A parson, persona ecclesiae, is one that has full possession of all the rights of a parochial church. He is called parson, persona, because by his person the church, which is an invisible body, is represented; and he is in himself a body corporate, in order to protect and defend the rights of the church (which he personates) by a perpetual succession. He is sometimes called the rector, or governor, of the church: but the appellation of parson, (however it may be depreciated by familiar, clownish, and indiscriminate use) is the most legal, most beneficial, and most honorable title that a parish priest can enjoy; because such a one, (Sir Edward Coke observes) and he only, is said vicem seu personam ecclesiae gerere ("to carry out the business of the church in person")
 — Bl.

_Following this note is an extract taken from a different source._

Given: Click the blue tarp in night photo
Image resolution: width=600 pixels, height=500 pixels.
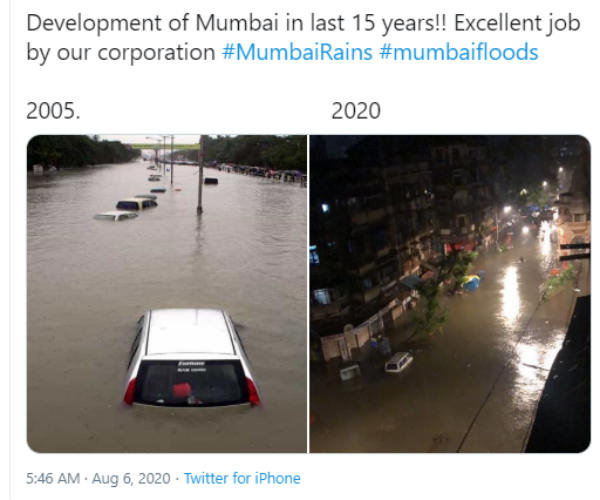Looking at the screenshot, I should coord(469,282).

Comm. I.11.V, p. *372

Although often used colloquially to refer to any incumbent, in an official sense a parson is a rector.

==Ireland==
In Ulster, in the early 17th century, every parish had a vicar and a parson instead of a co-arb and an erenagh. The vicar, like the co-arb, was always in orders. He said the mass (‘serveth the cure’) and received a share of the tithes. The parson, like the erenagh, had a major portion of the tithes, maintained the church and provided hospitality. As he was not usually in clerical orders, his responsibilities were mainly temporal.

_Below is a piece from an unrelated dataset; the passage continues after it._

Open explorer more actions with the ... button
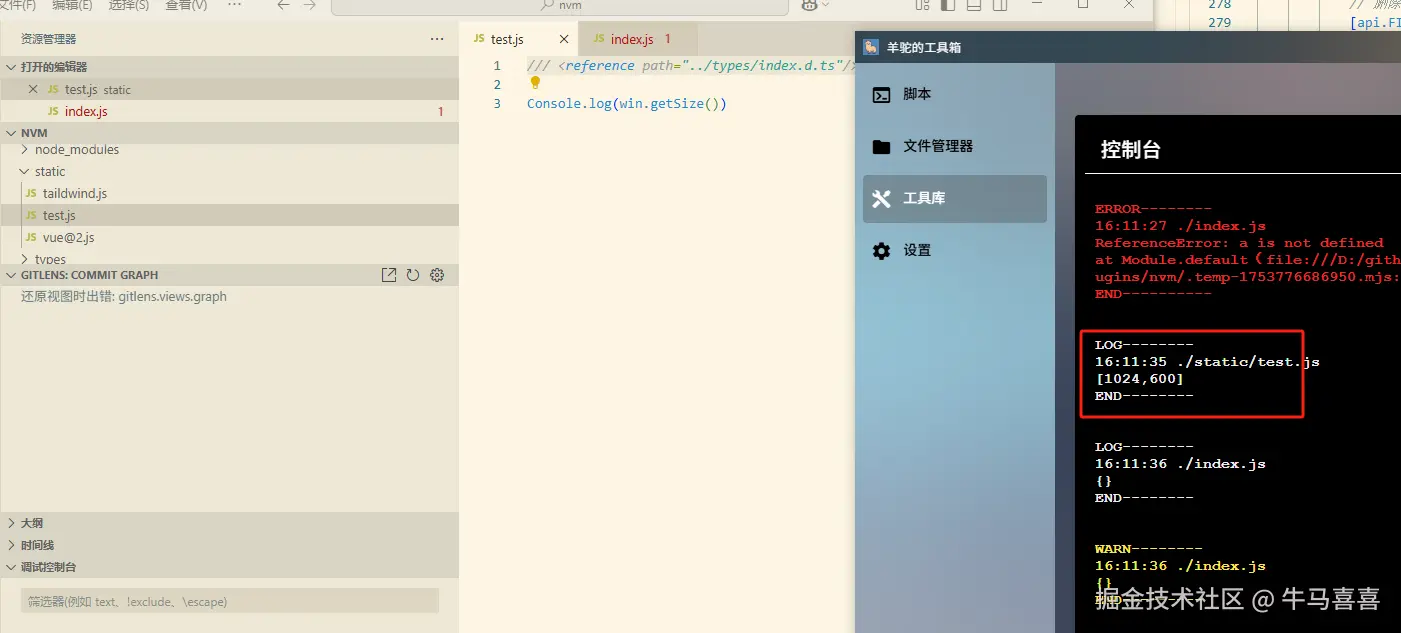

However, there were differences in the divisions of the tithes between various dioceses in Tyrone. In the Diocese of Clogher, the vicar and the parson shared the tithes equally between them; in the Diocese of Derry, church income came from both tithes and the rental of church lands (‘temporalities’). The vicar and the parson each received one third of the tithes and paid an annual tribute to the bishop. In places where there was no parson, the erenagh continued to receive two thirds of the income in kind from the church lands, and delivered the balance, after defraying maintenance, to the bishop in cash as a yearly rental. In other places, the parson, the vicar and the erenagh shared the costs of church repairs equally between them. In the Diocese of Armagh the parson received two-thirds of the tithes and the vicar one third. The archbishop and the erenagh impropriated no part thereof because they received the entire income from the termon lands.